I agree - it's not an 'Old School' RPG. But Origins did not define what an RPG is. It's just one example. From my experiences at the dawn of the computer game age - Bards Tale, Might and Magic, Ultima, The Lords of Midnight, Wizardry and the various Gold Box games were other examples.
About the only thing linking them is that you have a hero on a quest embodied in a story and varieties of crude and less crude implementation of table top RPG mechanics.
In none of them could you wander off and do or be what you wanted. Neither could you in the later games like Dungeon Master, Daggerfall or Arena. In some, there was barely any depiction of the world at all beyond linked story settings. Or npc's to speak of.
The Quest is the central feature of fantasy and has been the central feature of fantasy rpg's since the beginning. It's simply nonsense to say a 'true' rpg has to allow you to step away from the story. You are always a character on a quest. Most classic crpg's simply do not permit you to step off the story path. The Gold Box D&D ones being a case in point and don't even try to tell me those weren't True Scotsmen, I mean CRPG's. The characters I created in those and played through several huge adventures remain with me to this day.

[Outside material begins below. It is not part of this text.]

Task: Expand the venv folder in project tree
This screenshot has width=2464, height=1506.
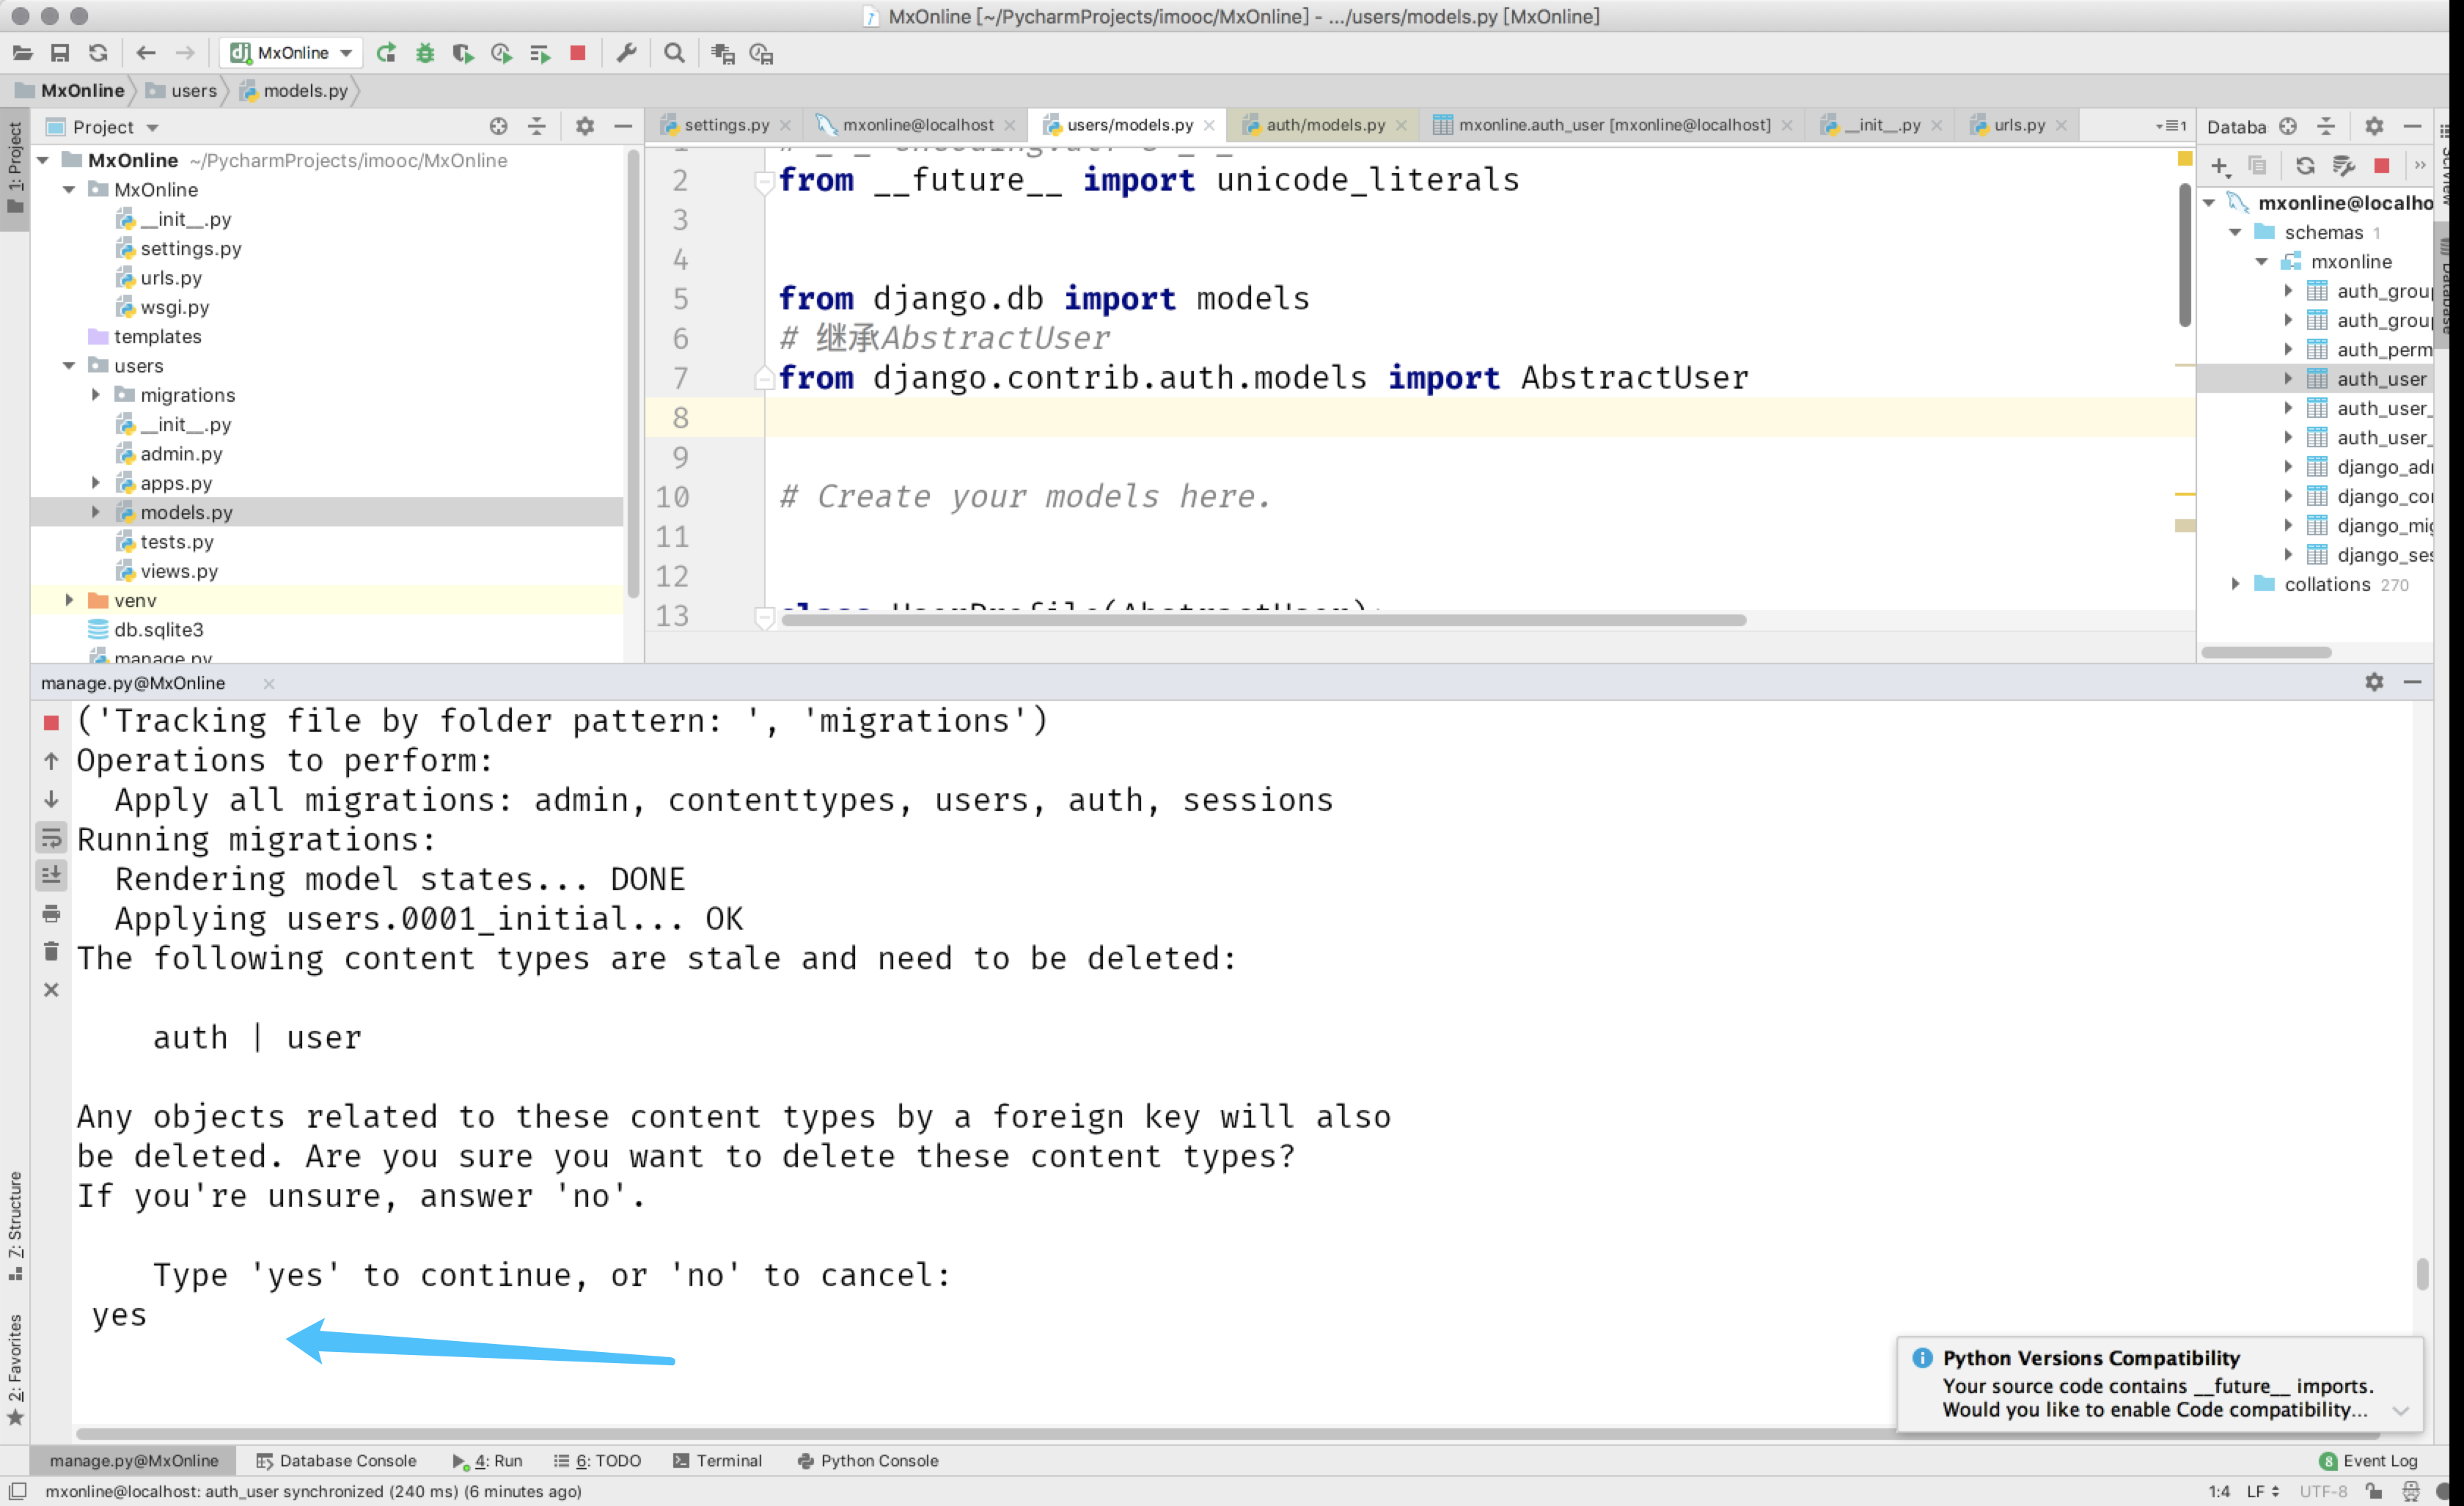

Does DAI deliver a quest? Yes it does. Does it deliver memorable characters, including your own. Yes it does.
The question of mechanics remains. Is it a necessary definition of an rpg that it has an implementation of old table top mechanics with a vast series of user changeable numbers that shape gameplay outcomes? Furthermore is it necessary that these numbers dynamism and user control does not come wholly from equipment, spells or other external factors?
No - it's about having the options to shape the character mechanics and DAI delivers that through itemisation and skill trees.
Once you look at the crude simplicity of tactics, combat, character and magic systems in classic CRPG's it's very hard to believe that the difference between DAI and DAO stops the former being an RPG.
There's a third essential component of an rpg which is nothing to do with mechanics and that is the player experience, which is a personal thing. Does the setting in specific and the game in general emotionally engage the player? Do they feel they are playing a character?
For me with DAI - I do and no one can tell me otherwise. This is nothing to do with day and night cycles, npc conversations or any technicality. It's about how everything from the visuals, the audio, the companion characterisation, the story, the choices and the details of the background embodied in the codex draw me into the fictive dream.
Just as the crude pixels and crude mechanics of the Pools of Radiance also drew me in.
So yes - DAI is every bit as much a CRPG as DAO (which I also loved). It's just different in some ways that don't impact on what a great RPG experience it is delivering for me.
It's got the questing, it's got the mechanics and it's got the world setting - it's got everything I expect crpg's deliver.
The fact that it doesn't deliver what others were expecting, what others wanted, or what others imagine should have been possible isn't the point.
It means you don't like DAI, not that it's not a True Scotsman.
You might not like the pattern of its kilt or the colour of its sporran but it is.
And for me it's pretty much the best CRPG I've played for a long time.